REQUIREMENT:
Please give the entries below again exactly, omitting every picture.

DATA PROVIDED section start

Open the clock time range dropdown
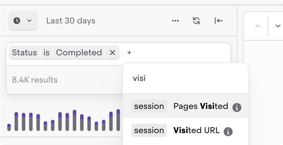This screenshot has width=283, height=145. point(23,21)
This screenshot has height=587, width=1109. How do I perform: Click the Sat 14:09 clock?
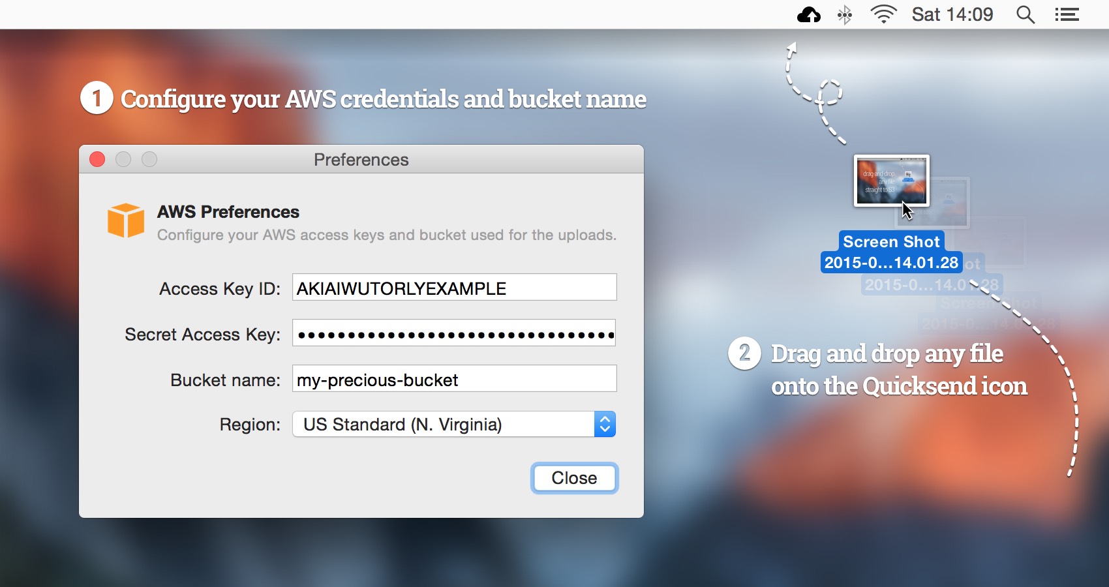point(952,14)
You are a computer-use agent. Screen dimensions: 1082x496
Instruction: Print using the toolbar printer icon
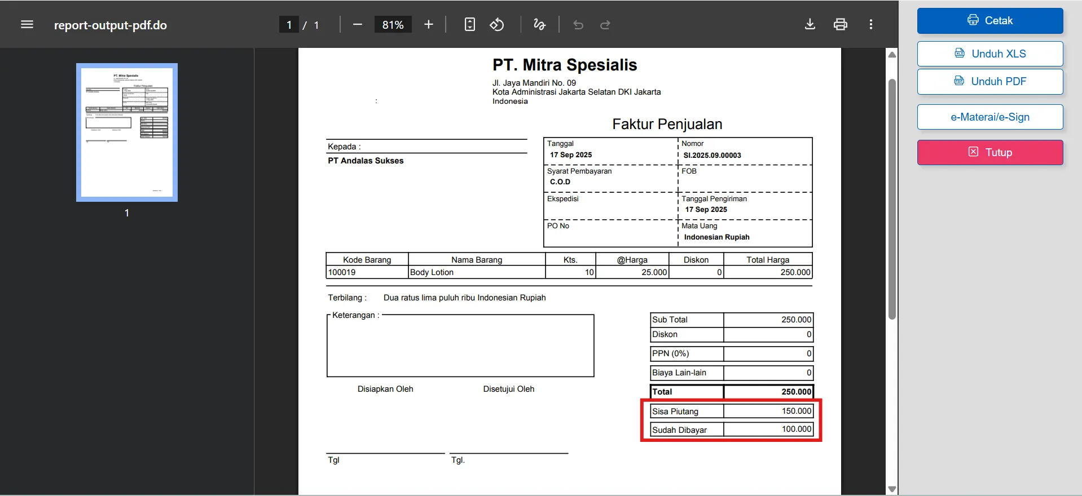[840, 24]
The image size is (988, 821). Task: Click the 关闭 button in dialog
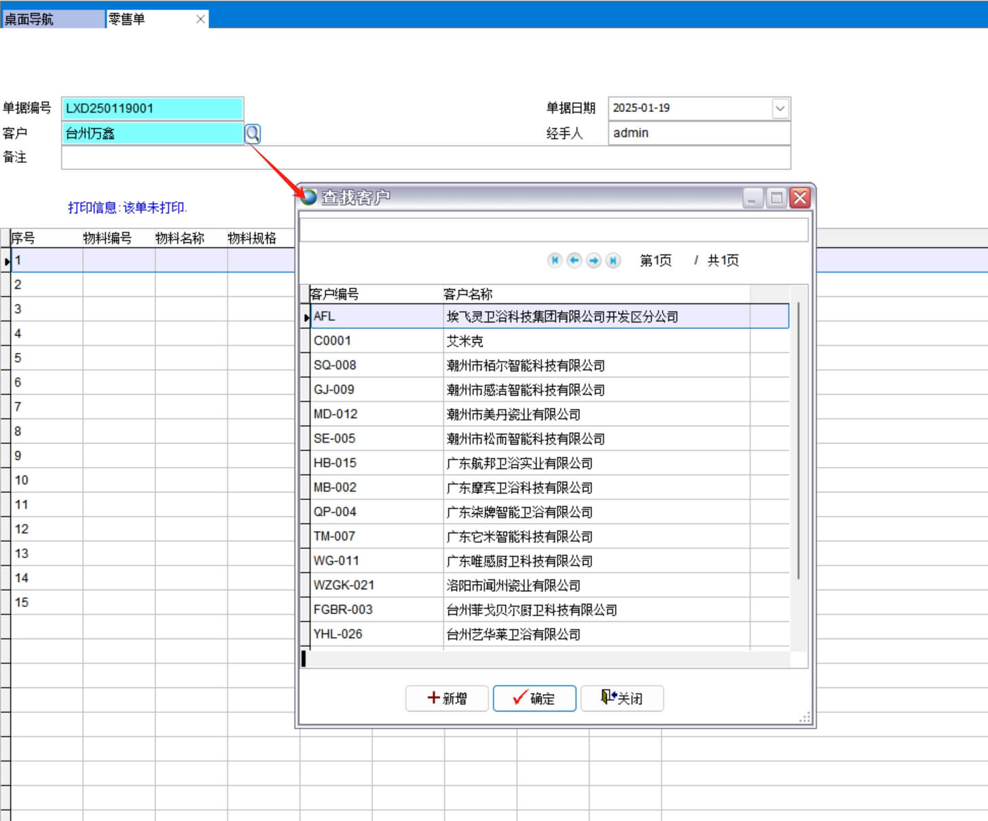tap(622, 698)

DATA PROVIDED section end

SOLUTION FOR THIS EXERCISE:
Open the clock time range dropdown
This screenshot has width=283, height=145. point(23,21)
This screenshot has height=587, width=1109. How do I perform: Click the Sat 14:09 clock?
point(952,14)
You are a computer-use agent. Screen dimensions: 1082x496
Instruction: Print using the toolbar printer icon
[840, 24]
The image size is (988, 821). Task: Click the 关闭 button in dialog
tap(622, 698)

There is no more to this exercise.